Manwë ultimately rules that "though [Vairë] speaketh not without knowledge, she uttereth opinion and not certainty" and cautions against the presumption of "certainty with regard to the wills of the Children." Nonetheless, Vairë's speech stands out as one of surprising humanity and understanding of the Elves.
It is Nienna who next suggests that Míriel should be permitted to return to her body so that she could "have the joy of her body and the use of its skills in which she delighted" by being permitted to work alongside Vairë. Námo ultimately rejects this request (neither does Míriel seem particularly inspired to advocate for herself), but when Finwë dies and comes to Mandos, the issue is reopened.
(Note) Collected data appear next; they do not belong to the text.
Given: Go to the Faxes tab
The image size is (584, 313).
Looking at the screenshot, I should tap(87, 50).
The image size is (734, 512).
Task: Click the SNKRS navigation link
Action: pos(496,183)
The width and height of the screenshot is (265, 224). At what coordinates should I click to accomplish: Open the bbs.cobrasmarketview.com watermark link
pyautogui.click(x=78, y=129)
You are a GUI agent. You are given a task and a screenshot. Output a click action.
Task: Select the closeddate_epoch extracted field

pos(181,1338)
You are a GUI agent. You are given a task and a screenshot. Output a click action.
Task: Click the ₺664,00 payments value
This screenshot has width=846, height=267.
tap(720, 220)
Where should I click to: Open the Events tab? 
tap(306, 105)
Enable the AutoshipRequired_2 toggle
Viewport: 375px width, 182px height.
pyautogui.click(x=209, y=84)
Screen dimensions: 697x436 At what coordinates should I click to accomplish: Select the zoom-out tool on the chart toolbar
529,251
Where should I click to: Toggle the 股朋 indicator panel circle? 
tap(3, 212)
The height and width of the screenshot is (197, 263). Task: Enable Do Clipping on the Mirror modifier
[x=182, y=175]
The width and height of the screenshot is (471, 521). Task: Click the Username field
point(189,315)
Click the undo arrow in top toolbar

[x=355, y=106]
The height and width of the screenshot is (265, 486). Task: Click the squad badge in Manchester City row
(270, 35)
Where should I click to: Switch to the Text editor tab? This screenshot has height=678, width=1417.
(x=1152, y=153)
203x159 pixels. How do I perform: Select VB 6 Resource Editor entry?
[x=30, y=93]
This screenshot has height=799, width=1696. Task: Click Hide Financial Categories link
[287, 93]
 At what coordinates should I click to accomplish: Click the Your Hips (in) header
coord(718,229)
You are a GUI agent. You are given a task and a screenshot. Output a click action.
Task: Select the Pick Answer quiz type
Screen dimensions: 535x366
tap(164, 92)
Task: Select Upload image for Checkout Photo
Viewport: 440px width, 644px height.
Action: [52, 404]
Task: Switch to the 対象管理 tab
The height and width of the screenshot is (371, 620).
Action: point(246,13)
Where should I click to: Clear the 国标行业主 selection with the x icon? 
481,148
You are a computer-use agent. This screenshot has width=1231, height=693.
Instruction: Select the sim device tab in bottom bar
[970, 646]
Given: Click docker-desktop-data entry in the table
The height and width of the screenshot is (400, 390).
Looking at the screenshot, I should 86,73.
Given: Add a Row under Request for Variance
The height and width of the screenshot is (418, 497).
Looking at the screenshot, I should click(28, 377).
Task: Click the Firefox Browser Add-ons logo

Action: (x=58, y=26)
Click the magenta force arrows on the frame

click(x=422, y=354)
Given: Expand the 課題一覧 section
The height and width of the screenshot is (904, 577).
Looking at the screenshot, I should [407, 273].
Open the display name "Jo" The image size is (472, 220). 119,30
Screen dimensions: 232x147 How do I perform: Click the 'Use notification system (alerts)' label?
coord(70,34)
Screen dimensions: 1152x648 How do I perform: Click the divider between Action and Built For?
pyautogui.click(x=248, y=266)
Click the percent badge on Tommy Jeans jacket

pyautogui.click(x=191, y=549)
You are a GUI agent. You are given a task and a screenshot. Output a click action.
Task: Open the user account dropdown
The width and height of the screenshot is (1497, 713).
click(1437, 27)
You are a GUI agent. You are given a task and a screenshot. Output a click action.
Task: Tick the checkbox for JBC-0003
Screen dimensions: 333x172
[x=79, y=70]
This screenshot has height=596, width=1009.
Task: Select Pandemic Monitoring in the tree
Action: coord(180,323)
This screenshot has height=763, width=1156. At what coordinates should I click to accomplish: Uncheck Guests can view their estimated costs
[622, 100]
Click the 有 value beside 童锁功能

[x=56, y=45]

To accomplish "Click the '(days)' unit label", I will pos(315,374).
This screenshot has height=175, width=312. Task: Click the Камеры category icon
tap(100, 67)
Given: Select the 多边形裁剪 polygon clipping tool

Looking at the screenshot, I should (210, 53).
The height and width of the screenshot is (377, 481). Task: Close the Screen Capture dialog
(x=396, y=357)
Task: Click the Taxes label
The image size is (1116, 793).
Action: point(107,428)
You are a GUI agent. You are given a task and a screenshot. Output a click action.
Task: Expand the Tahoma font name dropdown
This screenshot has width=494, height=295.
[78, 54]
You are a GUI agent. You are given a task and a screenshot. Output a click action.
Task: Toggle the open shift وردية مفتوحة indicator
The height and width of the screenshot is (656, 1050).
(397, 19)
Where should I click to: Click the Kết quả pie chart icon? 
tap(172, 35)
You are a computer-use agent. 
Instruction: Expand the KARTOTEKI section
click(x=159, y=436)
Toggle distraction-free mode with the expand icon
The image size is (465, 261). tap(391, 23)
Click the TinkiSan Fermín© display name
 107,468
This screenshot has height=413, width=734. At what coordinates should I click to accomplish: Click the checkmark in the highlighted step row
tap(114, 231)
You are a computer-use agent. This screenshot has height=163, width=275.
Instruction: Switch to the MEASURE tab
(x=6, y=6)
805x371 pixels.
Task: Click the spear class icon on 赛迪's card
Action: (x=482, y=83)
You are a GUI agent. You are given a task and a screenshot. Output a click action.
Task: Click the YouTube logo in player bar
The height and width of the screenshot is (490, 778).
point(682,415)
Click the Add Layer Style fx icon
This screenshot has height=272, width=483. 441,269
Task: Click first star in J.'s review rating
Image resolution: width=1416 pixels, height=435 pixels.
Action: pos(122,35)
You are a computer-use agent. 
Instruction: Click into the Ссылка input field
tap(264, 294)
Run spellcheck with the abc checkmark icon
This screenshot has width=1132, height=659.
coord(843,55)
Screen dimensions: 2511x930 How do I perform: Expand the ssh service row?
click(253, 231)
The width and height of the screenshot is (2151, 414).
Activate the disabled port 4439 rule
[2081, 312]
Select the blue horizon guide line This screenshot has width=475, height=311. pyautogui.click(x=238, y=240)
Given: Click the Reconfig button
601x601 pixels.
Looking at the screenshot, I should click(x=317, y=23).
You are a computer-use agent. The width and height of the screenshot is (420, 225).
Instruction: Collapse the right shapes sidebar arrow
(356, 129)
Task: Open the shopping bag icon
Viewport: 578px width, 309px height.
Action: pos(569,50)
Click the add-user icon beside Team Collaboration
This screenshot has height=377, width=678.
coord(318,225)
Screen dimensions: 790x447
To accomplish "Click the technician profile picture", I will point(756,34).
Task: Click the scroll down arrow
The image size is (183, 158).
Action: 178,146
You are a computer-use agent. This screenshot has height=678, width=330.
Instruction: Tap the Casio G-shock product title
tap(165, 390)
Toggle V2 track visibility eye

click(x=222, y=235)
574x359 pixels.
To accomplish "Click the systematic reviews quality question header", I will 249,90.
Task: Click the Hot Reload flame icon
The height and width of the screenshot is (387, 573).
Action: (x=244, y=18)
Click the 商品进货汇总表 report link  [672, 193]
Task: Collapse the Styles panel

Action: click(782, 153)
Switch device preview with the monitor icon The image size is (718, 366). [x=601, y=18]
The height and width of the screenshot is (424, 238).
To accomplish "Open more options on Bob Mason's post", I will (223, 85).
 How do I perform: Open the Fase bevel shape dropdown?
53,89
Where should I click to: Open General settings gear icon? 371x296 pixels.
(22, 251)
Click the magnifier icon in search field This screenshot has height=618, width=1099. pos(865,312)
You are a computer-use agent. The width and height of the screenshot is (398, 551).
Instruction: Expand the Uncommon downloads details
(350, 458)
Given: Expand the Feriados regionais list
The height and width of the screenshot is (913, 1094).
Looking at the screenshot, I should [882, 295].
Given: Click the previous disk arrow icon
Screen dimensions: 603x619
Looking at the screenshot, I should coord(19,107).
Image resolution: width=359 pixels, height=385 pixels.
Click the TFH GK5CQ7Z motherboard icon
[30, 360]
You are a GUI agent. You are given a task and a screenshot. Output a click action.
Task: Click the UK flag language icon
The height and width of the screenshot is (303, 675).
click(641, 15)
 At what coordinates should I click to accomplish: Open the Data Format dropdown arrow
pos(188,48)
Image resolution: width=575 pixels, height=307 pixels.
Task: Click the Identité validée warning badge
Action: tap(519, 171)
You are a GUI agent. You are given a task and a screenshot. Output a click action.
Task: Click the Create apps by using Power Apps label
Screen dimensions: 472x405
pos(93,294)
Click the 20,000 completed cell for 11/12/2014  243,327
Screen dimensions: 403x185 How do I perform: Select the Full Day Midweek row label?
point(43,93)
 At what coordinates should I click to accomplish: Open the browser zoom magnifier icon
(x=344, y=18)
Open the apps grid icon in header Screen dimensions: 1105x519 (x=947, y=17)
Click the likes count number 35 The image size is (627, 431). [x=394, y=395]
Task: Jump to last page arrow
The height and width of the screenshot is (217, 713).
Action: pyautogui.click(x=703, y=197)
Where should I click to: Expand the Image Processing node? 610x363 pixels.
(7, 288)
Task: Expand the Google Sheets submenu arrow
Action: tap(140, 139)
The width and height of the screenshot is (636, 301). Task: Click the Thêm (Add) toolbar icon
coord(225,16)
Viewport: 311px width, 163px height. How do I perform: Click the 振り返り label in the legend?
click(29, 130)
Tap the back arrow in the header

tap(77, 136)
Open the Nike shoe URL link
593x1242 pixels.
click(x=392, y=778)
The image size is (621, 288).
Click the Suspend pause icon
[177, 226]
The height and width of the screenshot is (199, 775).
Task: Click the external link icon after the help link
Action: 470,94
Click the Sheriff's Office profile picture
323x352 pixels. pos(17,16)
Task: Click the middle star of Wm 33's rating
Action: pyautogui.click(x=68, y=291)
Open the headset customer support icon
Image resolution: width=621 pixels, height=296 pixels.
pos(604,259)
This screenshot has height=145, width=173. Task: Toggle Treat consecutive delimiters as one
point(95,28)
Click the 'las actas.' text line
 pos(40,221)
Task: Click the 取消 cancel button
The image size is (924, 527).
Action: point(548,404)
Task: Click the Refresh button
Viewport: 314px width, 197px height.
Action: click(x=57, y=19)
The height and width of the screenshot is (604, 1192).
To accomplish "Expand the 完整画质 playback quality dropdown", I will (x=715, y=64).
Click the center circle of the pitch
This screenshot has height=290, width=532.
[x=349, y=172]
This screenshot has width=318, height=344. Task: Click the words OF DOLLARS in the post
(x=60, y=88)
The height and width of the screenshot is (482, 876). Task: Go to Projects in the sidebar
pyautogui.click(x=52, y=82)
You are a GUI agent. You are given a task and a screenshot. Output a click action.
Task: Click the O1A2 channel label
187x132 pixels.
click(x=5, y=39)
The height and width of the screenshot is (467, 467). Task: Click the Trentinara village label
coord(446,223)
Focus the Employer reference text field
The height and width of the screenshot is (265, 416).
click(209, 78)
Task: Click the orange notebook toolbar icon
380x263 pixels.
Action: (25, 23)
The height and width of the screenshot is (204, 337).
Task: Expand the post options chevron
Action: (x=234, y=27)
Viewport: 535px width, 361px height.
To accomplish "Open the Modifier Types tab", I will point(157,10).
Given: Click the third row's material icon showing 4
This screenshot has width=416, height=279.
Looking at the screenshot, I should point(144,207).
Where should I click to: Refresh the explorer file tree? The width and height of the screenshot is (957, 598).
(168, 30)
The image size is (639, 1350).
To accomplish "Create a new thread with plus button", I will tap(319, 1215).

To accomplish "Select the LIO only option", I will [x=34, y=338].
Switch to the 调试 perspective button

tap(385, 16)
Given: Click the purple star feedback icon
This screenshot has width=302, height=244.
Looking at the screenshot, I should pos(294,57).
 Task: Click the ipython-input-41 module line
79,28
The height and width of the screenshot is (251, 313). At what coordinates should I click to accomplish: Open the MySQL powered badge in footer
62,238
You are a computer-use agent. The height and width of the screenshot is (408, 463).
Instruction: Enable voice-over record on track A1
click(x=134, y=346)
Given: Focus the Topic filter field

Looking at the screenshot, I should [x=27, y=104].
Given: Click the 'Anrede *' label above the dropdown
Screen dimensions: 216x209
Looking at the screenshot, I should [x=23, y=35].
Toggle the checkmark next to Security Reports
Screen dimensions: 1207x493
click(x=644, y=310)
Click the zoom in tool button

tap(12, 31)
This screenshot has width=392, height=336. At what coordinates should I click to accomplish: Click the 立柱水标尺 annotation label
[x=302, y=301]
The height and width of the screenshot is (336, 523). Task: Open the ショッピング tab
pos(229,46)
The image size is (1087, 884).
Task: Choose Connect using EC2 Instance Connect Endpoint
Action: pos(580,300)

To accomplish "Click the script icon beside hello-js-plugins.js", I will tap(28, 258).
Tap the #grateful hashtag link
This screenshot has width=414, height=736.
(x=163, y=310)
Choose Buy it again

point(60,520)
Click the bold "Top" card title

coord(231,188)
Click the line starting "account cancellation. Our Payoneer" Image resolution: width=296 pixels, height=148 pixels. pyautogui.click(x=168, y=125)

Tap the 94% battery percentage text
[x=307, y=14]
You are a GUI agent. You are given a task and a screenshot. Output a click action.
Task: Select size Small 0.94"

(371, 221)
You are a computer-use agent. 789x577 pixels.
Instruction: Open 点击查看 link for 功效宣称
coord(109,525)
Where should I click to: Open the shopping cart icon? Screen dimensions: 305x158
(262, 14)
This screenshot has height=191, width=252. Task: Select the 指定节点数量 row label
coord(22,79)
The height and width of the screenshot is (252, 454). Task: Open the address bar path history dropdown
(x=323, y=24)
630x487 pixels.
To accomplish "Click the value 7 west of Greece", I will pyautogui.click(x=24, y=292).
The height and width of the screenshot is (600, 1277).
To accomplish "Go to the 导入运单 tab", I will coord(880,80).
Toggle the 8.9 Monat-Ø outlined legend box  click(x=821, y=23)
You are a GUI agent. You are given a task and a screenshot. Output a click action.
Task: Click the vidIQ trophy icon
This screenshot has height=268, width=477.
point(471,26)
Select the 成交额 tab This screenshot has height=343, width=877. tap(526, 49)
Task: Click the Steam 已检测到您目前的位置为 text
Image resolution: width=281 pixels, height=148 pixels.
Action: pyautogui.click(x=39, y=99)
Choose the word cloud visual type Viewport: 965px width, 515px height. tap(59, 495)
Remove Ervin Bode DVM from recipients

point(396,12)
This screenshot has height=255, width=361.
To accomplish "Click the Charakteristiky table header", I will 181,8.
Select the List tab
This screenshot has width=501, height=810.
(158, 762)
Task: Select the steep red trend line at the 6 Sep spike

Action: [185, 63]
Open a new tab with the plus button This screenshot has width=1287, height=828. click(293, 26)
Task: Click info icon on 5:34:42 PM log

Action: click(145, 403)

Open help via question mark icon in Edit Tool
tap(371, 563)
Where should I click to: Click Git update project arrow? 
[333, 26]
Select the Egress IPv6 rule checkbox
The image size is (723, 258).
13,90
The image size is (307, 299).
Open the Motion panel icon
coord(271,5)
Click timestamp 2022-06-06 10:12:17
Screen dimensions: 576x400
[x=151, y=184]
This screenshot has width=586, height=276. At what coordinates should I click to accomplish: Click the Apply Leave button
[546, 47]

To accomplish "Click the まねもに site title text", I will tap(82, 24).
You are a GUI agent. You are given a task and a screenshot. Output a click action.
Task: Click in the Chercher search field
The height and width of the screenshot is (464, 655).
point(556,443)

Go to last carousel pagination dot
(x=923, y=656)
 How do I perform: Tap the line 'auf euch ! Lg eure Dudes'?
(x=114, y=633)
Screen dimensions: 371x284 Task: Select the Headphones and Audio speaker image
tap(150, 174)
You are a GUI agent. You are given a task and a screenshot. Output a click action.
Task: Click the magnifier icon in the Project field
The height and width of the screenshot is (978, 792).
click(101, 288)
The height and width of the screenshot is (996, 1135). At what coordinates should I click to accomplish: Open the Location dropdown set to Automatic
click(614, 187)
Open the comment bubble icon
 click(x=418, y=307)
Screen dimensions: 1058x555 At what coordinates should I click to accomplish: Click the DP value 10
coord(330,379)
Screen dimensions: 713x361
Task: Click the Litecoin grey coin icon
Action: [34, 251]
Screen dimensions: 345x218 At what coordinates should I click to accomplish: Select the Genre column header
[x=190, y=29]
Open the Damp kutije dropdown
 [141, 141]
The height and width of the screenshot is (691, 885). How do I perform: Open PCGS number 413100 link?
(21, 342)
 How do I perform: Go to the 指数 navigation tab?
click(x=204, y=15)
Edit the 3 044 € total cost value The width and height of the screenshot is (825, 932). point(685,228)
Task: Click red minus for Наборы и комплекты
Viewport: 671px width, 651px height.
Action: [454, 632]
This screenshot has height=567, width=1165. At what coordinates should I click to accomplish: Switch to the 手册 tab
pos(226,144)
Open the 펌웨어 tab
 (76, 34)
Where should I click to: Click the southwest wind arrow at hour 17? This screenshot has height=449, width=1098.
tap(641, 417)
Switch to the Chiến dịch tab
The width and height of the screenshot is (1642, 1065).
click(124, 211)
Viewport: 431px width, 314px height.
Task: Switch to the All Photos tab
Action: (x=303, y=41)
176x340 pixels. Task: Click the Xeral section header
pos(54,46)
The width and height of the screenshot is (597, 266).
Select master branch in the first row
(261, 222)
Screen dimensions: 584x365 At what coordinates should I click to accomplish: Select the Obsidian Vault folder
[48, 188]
Mandos--ever cold and unwilling to extend kindness without first extracting a measure of suffering--agrees under the condition that Finwë serve as a ransom for Míriel: By refusing to return to life in his body, Míriel will be allowed to return to hers. Her mood improved by Finwë's company but nonetheless not wishing to return to the Noldor,
she went to the doors of the House of Vairë and prayed to be admitted; and this prayer was granted, although in that House none of the Living dwelt nor have others ever entered it in the body. But Míriel was accepted by Vairë and became her chief handmaid; and all tidings of the Noldor down the years from their beginning were brought to her, and she wove them in webs historial, so fair and skilled that they seemed to live, imperishable, shining with a light of many hues fairer than are known in Middle-earth. This labour Finwë is at times permitted to look upon.6
This whole episode sheds some light on the character of Vairë. She stands almost as a foil to her husband, showing a surprising degree of insight and empathy. Although she makes but a single speech during the debate, the whole of that speech is founded on her firsthand knowledge of the Elves in question rather than philosophical abstractions. Her regard for and willingness to harbor Míriel as an equal suggest an uncharacteristically egalitarian (for the Valar) view of the Elves. Given this, it seems a shame that Vairë does not emerge more fully from the published text.7
Another interesting extrapolation about Vairë can be gleaned from the notes to this document, where Christopher Tolkien angsts at some length about the confusion of referring to the House of Vairë while earlier documents state that she lived with Mandos. He concludes that "in this final text it seems certain that Vairë in some sense dwelt apart [from Námo]."8 This reader finds less interest in speculating about the possibility of geographical separation between Vairë and Námo than the effect that Tolkien's repeated references to the House of Vairë creates: It gives a sense of autonomy to Vairë that she would lack otherwise, as a mere part of her husband's halls. Even if the so-called "Halls of Vairë" are little more than a portion of the halls of Mandos, that they bear her name separates them from him and assigns them to her, a designation that fits nicely with her outspokenness at the conference about Finwë's remarriage and her deviation from her husband's pitiless treatment of the tragic couple.
The omission of the story of Finwë and Míriel entirely from the published Silmarillion makes it hard to classify Vairë among the list of woman characters marginalized during the editing process. Tolkien depicted her fully just once, and that "just once" also just happened not to make it into the final work. As a result, she is unfortunately reduced to a name and an archetype as a weaver goddess involved in the afterlives and fates of those on earth (as weaver goddesses often are). Nonetheless, if Tolkien had to set any character opposite the pitiless and cold Námo, Vairë--with her empathy, assertiveness, and surprising humility--seems the perfect woman to temper somewhat his ruthlessness.